La présentatrice, Marianne James, et le premier juge animateur, Bruno Vannacci, correspondent parfaitement à la dynamique attendue de l’émission. La production s’est crue obligée d’appeler comme second juge une personnalité de référence. Le choix s’est porté sur Fabrice Bousteau. Ce thuriféraire de l’art contemporain est notamment responsable de Beaux Arts Magazine. À l’instar de Louis XI, on le reconnaît aisément au fait qu’il ne quitte jamais un petit chapeau caractéristique.
Dès le premier épisode, après des encouragements mesurés, les méchancetés de Bousteau pleuvent: «Tu t’es complètement planté et ça manque de créativité», «Il y a des choses qui sont ridicules, on a l’impression que tu es à l’école maternelle!», «Je trouve que l’idée est un peu basique et que la réalisation tient du navet!», etc.

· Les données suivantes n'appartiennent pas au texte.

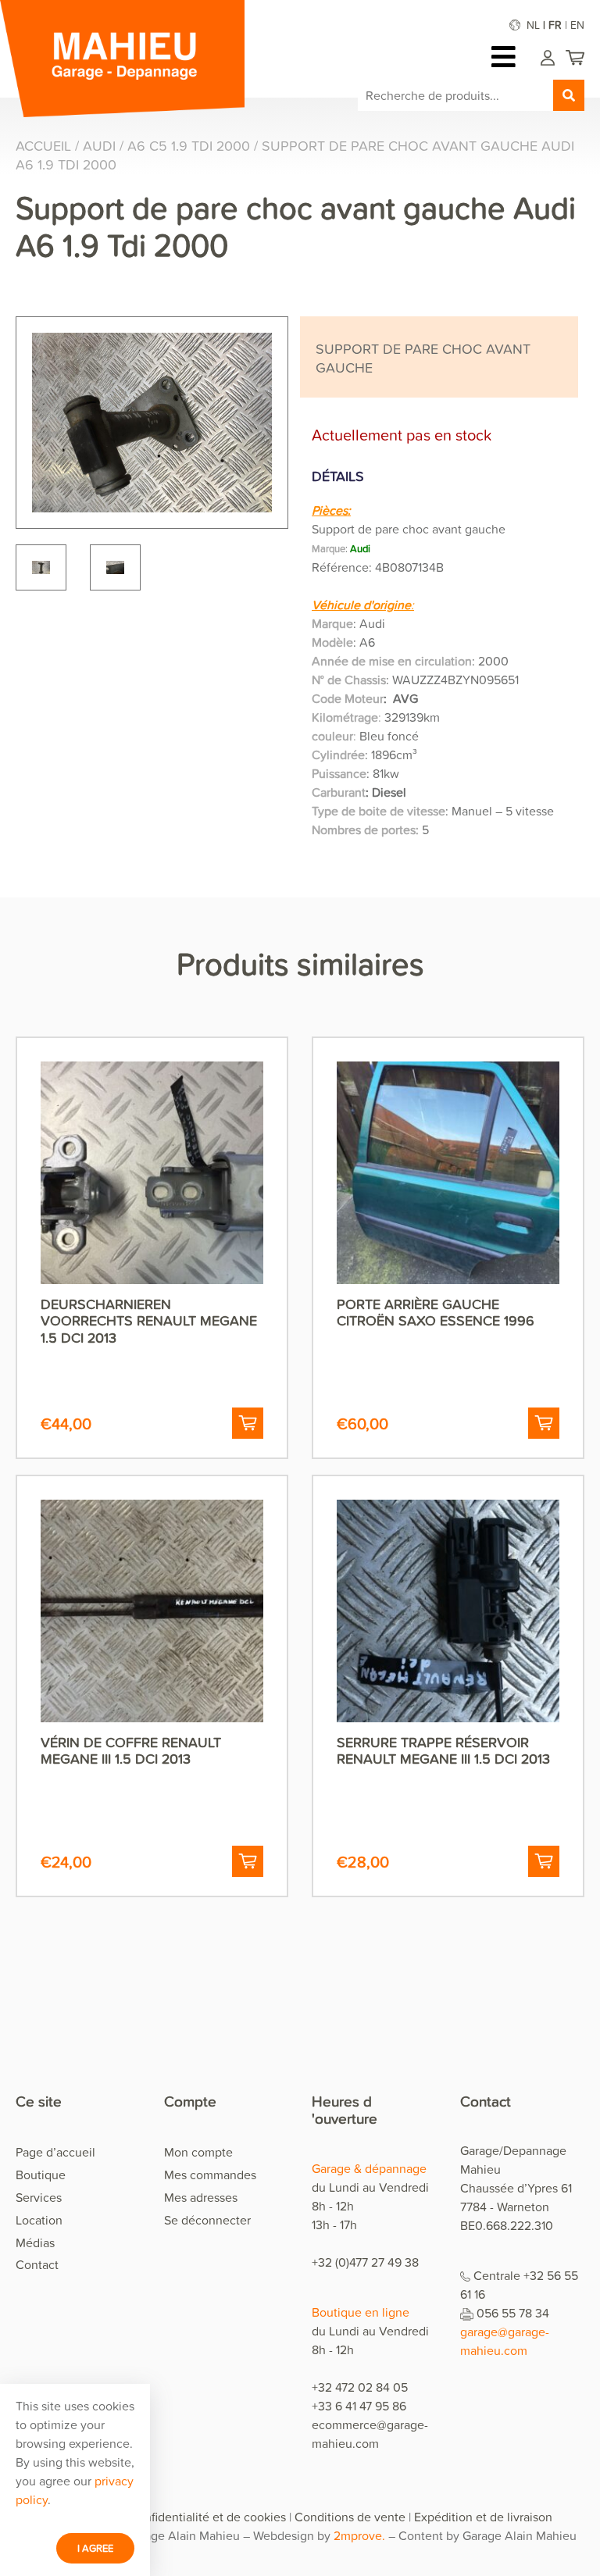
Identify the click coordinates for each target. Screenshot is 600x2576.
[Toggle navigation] (507, 56)
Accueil (43, 145)
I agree (95, 2548)
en (577, 24)
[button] (247, 1423)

Les candidats ont un désir sincère et touchant de brosser des œuvres belles, ressemblantes et créatives. Bousteau voudrait upgrader ces «peintres du dimanche». Il s’efforce de les éloigner de la figuration plus ou moins naturaliste à laquelle ils aspirent spontanément. Il leur fait des leçons de Marcel Duchamp. L’ambiance est plombée.
Il faut comprendre que la position de Bousteau est très différente de celle des coachs pâtissiers. En effet, il y a une parfaite continuité dans un gradient d’excellence depuis le simple amateur faisant une tarte aux prunes jusqu’au chef étoilé. En art contemporain, il en est tout autrement. Ce microcosme se perçoit comme une sorte d’avant-garde et a tendance à tirer sa légitimité de la dénégation du goût et de la sensibilité des gens ordinaires. Là où il y a progressivité avec la cuisine, il y a souvent coupure et mépris en art contemporain.
Avec la finale, tout se bonifie pourtant. Les protagonistes se comprennent mieux. Les clivages idéologiques s’effacent au profit d’une agréable empathie. L’émission trouve son équilibre. On est heureux. Malheureusement, c’est trop tard.